──────── Data under study
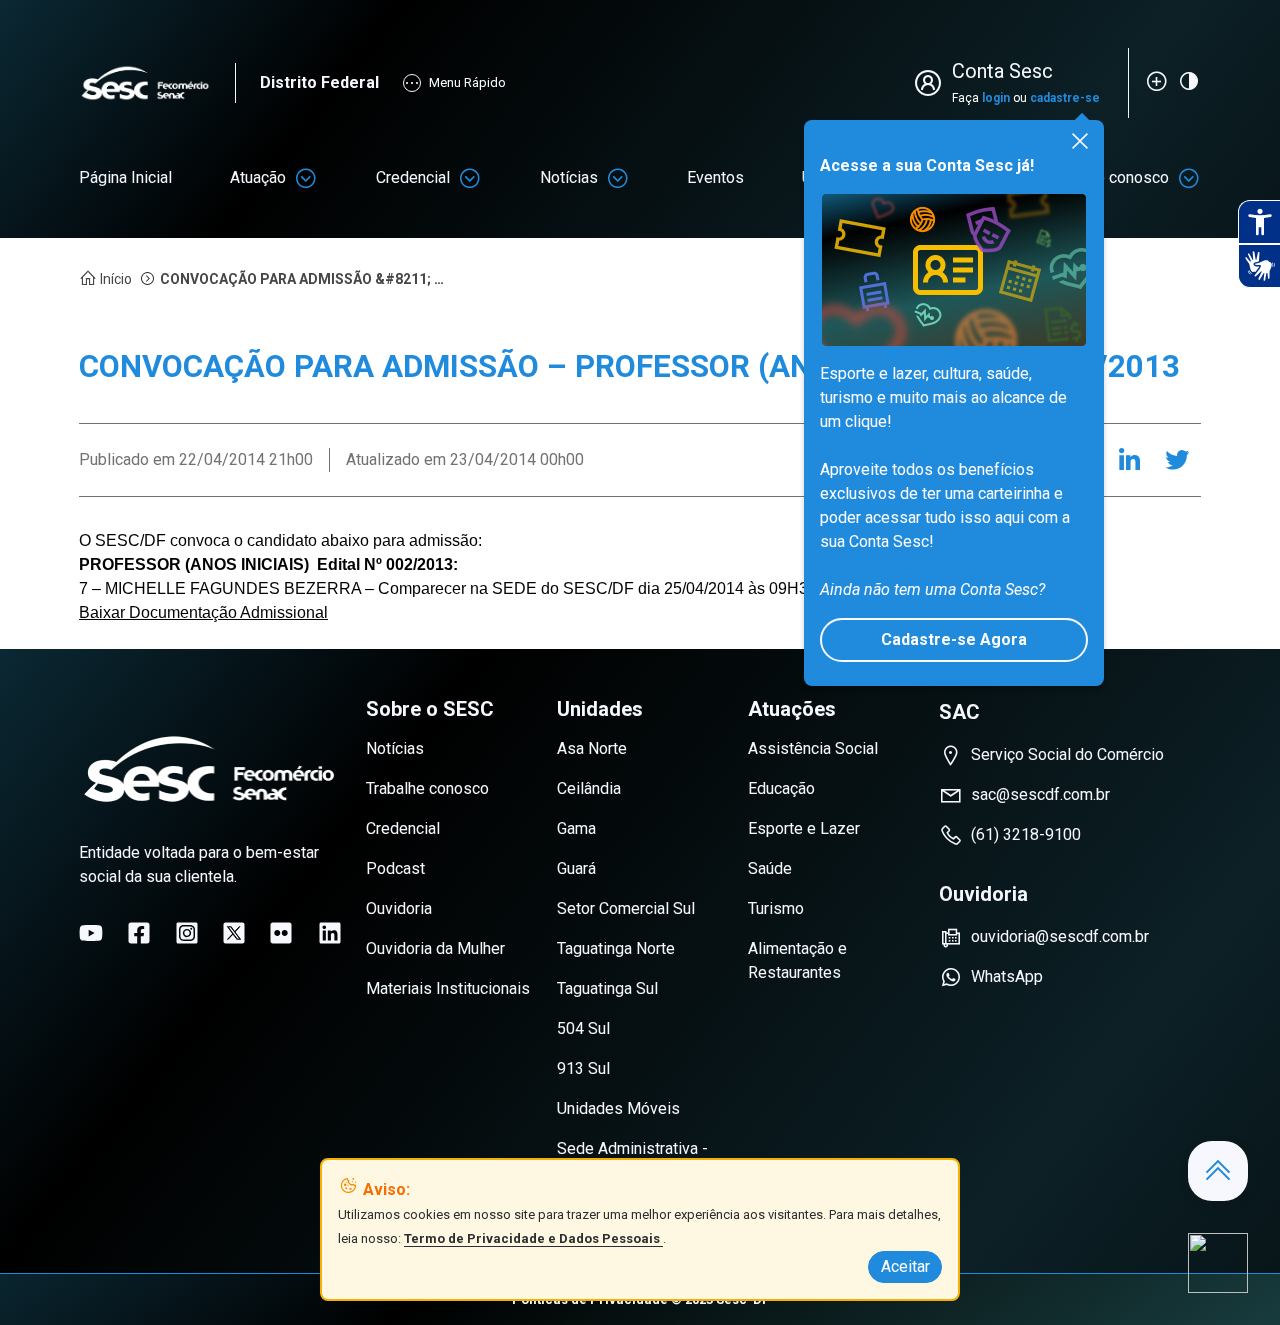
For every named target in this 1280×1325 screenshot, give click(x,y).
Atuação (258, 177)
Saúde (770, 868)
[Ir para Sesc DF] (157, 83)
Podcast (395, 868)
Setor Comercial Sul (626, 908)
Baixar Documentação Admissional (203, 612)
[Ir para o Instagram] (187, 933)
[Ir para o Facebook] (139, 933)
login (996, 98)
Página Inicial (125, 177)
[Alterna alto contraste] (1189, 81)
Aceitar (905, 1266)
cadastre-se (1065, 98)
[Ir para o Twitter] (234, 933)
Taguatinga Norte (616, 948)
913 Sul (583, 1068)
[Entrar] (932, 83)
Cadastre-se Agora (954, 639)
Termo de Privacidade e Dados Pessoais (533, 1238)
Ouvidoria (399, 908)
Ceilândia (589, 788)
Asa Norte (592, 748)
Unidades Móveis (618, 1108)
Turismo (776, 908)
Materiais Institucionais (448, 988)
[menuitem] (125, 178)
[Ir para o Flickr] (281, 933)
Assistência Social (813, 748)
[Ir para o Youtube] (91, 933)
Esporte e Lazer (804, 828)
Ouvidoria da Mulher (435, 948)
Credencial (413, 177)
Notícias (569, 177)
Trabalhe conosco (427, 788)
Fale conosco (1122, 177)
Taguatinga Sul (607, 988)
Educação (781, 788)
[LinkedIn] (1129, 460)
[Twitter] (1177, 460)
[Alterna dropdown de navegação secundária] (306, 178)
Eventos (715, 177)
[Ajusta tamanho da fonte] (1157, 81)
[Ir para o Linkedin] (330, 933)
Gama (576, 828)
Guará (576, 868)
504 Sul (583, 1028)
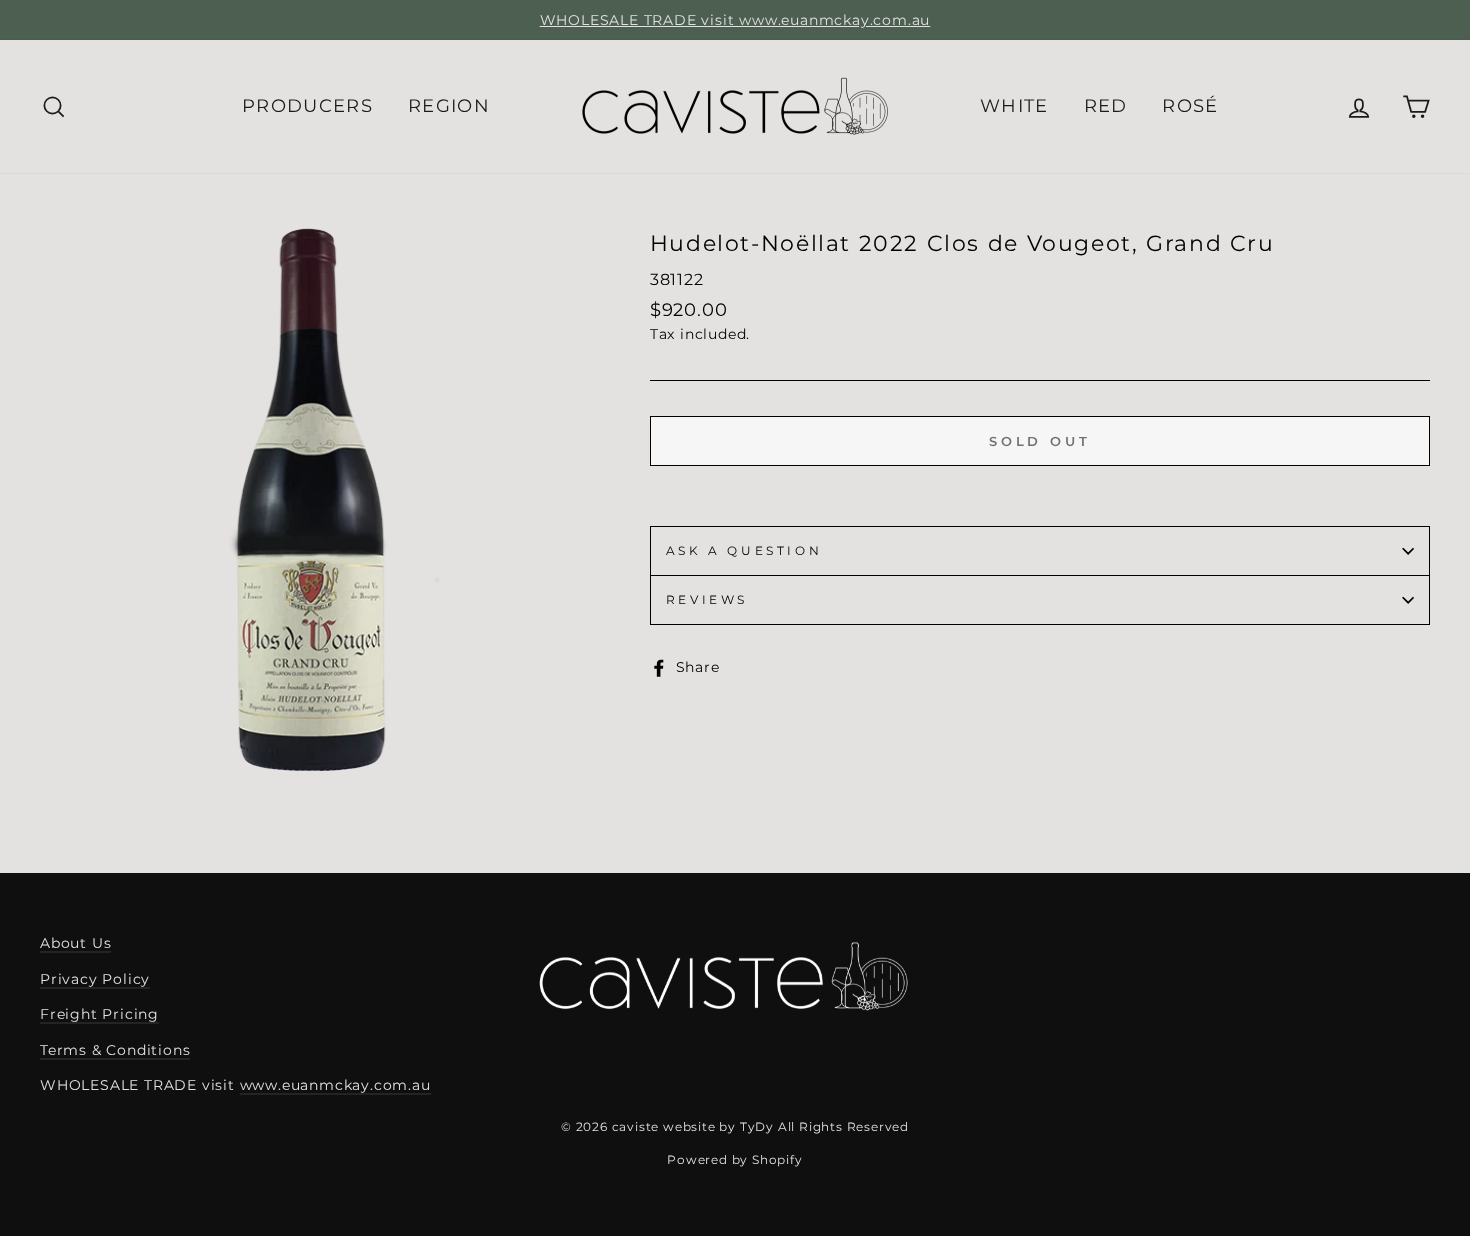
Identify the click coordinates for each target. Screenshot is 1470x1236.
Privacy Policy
────────────────
- _Task instructions_
From the listing above, repeat exactly the lines starting at the line that includes "[Ir para o Instagram] (187, 933)" and ending at the line that includes "Cadastre-se Agora (954, 639)", with nothing outside that span.

- _Response_
[Ir para o Instagram] (187, 933)
[Ir para o Facebook] (139, 933)
login (996, 98)
Página Inicial (125, 177)
[Alterna alto contraste] (1189, 81)
Aceitar (905, 1266)
cadastre-se (1065, 98)
[Ir para o Twitter] (234, 933)
Taguatinga Norte (616, 948)
913 Sul (583, 1068)
[Entrar] (932, 83)
Cadastre-se Agora (954, 639)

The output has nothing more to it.